Según informa la Sociedad Fisiológica, la inmersión en agua fría reduce la temperatura muscular y el flujo sanguíneo; se pensaba que esto mejoraba la reparación de los músculos dañados por el ejercicio, al reducir la inflamación. Sin embargo, no había datos científicos suficientes (al menos en humanos) para respaldar esta teoría.

Los investigadores han realizado un ensayo con 9 varones activos de entre 19 y 24 años; después de realizar entrenamiento de resistencia, primero sumergieron hasta la cintura en agua fría durante 10 minutos. En otro ensayo, realizaron una recuperación activa en forma de ejercicio de baja intensidad en una bicicleta estática.

Antes y después de cada ensayo, los científicos tomaron muestras de los músculos de los deportistas. Examinaron los cambios en los tejidos a nivel de genes y proteínas, que expresan la inflamación, y compararon los resultados de los 2 ensayos. No hubo diferencias significativas entre los 2 tratamientos de recuperación.

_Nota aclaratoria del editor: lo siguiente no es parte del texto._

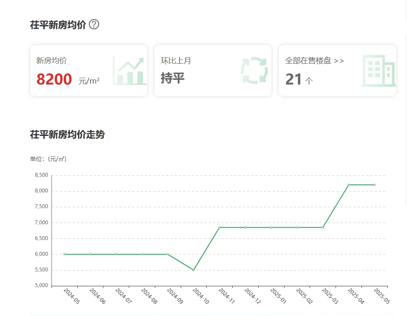Click the 8,500 y-axis label
This screenshot has width=407, height=316.
(41, 175)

La investigación, por tanto, sugiere que los baños de hielo no son más efectivos que la recuperación activa para reducir la inflamación o el estrés celular en los músculos después del ejercicio de resistencia. En cualquier caso, el estudio cuenta con una muestra reducida y exclusivamente masculina, por lo que sería necesario realizar más ensayos.